Use .to_sql() method to write this table in the database (db here).  
About .to_sql, check https://pandas.pydata.org/pandas-docs/version/0.23/generated/pandas.DataFrame.to_sql.html

In [22]:
temps.to_sql("temps",db,if_exists="replace",index=False)
#Here we use if_exists="replace" since we write the whole table at once

Now we should import stations and countries

In [23]:
url = "https://raw.githubusercontent.com/PhilChodrow/PIC16B/master/datasets/noaa-ghcn/station-metadata.csv"
stations = pd.read_csv(url)
stations.head(5)

Unnamed: 0,ID,LATITUDE,LONGITUDE,STNELEV,NAME
0,ACW00011604,57.7667,11.8667,18.0,SAVE
1,AE000041196,25.333,55.517,34.0,SHARJAH_INTER_AIRP
2,AEM00041184,25.617,55.933,31.0,RAS_AL_KHAIMAH_INTE
3,AEM00041194,25.255,55.364,10.4,DUBAI_INTL
4,AEM00041216,24.43,54.47,3.0,ABU_DHABI_BATEEN_AIR


The data here is good enough to use, next we just write it into our database

In [24]:
stations.to_sql("stations", db, if_exists = "replace", index = False)

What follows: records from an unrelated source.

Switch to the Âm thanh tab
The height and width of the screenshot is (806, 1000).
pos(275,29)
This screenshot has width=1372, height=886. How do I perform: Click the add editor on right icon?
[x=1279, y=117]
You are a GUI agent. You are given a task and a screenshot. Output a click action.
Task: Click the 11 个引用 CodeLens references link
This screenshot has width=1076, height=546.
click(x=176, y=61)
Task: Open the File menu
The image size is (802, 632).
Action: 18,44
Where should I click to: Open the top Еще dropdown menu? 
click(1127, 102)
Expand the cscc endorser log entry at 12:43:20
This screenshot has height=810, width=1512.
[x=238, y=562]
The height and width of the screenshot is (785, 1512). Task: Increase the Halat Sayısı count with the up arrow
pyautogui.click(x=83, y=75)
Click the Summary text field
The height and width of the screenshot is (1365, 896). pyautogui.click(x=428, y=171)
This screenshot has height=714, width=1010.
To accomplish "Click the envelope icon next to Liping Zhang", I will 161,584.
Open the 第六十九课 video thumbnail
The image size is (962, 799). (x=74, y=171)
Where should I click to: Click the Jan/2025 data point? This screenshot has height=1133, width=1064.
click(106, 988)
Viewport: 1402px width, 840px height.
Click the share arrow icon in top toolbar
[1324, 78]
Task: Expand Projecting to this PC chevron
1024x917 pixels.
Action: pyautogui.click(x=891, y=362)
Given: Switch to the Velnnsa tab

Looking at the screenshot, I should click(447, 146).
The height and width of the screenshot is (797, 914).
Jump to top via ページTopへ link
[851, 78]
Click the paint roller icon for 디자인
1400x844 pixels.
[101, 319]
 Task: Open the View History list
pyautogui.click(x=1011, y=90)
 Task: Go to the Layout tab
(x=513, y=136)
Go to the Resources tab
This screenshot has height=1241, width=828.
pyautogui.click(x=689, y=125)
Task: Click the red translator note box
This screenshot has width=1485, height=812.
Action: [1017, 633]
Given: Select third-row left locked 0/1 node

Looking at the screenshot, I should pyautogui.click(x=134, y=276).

Import countries, same as above.

In [25]:
countries_url = "https://raw.githubusercontent.com/mysociety/gaze/master/data/fips-10-4-to-iso-country-codes.csv"
countries = pd.read_csv(countries_url)
countries.head(5)

Unnamed: 0,FIPS 10-4,ISO 3166,Name
0,AF,AF,Afghanistan
1,AX,-,Akrotiri
2,AL,AL,Albania
3,AG,DZ,Algeria
4,AQ,AS,American Samoa


In [26]:
countries.to_sql("country", db, if_exists = "replace", index = False)

  sql.to_sql(


Now the first part is done, lets check what our database looks like.

In [27]:
cursor = db.cursor()# cursor is used to interact woth the database and 
#will execute SQL commands.
cursor.execute("SELECT sql FROM sqlite_master WHERE type='table';")
for result in cursor.fetchall():
    print(result[0])

CREATE TABLE "temps" (
"ID" TEXT,
  "Year" INTEGER,
  "Month" INTEGER,
  "temp" REAL
)
CREATE TABLE "stations" (
"ID" TEXT,
  "LATITUDE" REAL,
  "LONGITUDE" REAL,
  "STNELEV" REAL,
  "NAME" TEXT
)
CREATE TABLE "country" (
"FIPS 10-4" TEXT,
  "ISO 3166" TEXT,
  "Name" TEXT
)


After finishing construsting our database. It's needed to close the connection.

In [28]:
db.close()

## II. Query Function

We could build a function that make it much easier to query some data we need, instead of using complex SQL commands each time.

The function accept 4 arguments as inputs (Country, year_begin, year_end, month)  
And should return a Pandas dataframe contains as follows:  
###### The station name.  
###### The latitude of the station.  
###### The longitude of the station.  
###### The name of the country in which the station is located.  
###### The year in which the reading was taken.  
###### The month in which the reading was taken.  
###### The average temperature at the specified station during the specified year and month.   

Let's try how we should get our ideal results in an example that input is country = "India", 
                       year_begin = 1980, 
                       year_end = 2020,
                       month = 1

In [53]:
db=sqlite3.connect("climate-data.db") 
# First we need connect the database
cursor = db.cursor()
cmd = \
"""
SELECT "FIPS 10-4" FROM country where Name = "India";
"""
#quary what FIP 10-4 code is for India
cursor.execute(cmd)
result=cursor.fetchone()
result[0]


'IN'

Next we should query the specific data from table temps and stations with condtions.

In [77]:
cmd = \
"""
SELECT S.name,S.LATITUDE,S.LONGITUDE,T.year, T.month, T.temp
FROM temps T
LEFT JOIN stations S ON T.id = S.id
WHERE S.id LIKE 'IN%' AND T.year >=1980 AND T.year<=2020 AND T.month=1
"""
#Here we use LIKE operator in the WHERE sentance, it will match the pattern 
#that S.id begins with IN, which is the FIPS code of India

And we use .read_sql_query() to read the result in pandas

In [78]:
result=pd.read_sql_query(cmd, db)

In [79]:
result
db.close()
# Always close the connection when we finish.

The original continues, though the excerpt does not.